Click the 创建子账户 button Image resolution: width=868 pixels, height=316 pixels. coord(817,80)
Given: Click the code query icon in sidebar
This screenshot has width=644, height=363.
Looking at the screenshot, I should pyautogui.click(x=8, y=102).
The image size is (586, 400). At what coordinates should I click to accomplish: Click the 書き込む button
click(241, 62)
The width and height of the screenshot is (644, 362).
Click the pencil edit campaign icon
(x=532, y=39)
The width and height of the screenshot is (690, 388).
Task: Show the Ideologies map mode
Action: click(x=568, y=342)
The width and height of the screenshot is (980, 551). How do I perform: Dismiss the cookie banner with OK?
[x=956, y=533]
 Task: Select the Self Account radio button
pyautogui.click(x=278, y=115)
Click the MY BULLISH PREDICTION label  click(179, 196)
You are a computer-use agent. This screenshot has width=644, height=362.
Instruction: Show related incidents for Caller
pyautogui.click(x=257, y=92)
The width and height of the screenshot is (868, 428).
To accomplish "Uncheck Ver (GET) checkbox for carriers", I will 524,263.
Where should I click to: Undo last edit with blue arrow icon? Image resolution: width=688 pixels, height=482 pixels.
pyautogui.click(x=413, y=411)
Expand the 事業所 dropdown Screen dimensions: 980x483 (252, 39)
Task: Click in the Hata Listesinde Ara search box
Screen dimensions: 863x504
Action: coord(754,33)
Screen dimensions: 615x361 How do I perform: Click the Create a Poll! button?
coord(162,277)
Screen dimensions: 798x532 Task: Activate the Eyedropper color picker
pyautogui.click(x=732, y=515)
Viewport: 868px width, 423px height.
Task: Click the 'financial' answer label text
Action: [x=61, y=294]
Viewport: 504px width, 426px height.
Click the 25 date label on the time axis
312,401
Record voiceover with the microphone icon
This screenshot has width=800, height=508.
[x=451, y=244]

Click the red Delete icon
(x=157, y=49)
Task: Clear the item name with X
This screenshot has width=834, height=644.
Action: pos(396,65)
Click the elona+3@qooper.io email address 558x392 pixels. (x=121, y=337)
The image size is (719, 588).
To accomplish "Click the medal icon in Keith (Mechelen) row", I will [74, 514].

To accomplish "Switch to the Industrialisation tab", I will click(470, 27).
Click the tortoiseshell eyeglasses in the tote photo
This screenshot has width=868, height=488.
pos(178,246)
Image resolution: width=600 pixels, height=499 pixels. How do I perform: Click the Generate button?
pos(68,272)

*YOUR OBJECTIVE*. Output the listing above word for word, from the opening line through the line that contains "The width and height of the screenshot is (644, 362).", and leave out everything after it.

*TASK ANSWER*.
Click the 创建子账户 button Image resolution: width=868 pixels, height=316 pixels. coord(817,80)
Given: Click the code query icon in sidebar
This screenshot has width=644, height=363.
Looking at the screenshot, I should pyautogui.click(x=8, y=102).
The image size is (586, 400). At what coordinates should I click to accomplish: Click the 書き込む button
click(241, 62)
The width and height of the screenshot is (644, 362).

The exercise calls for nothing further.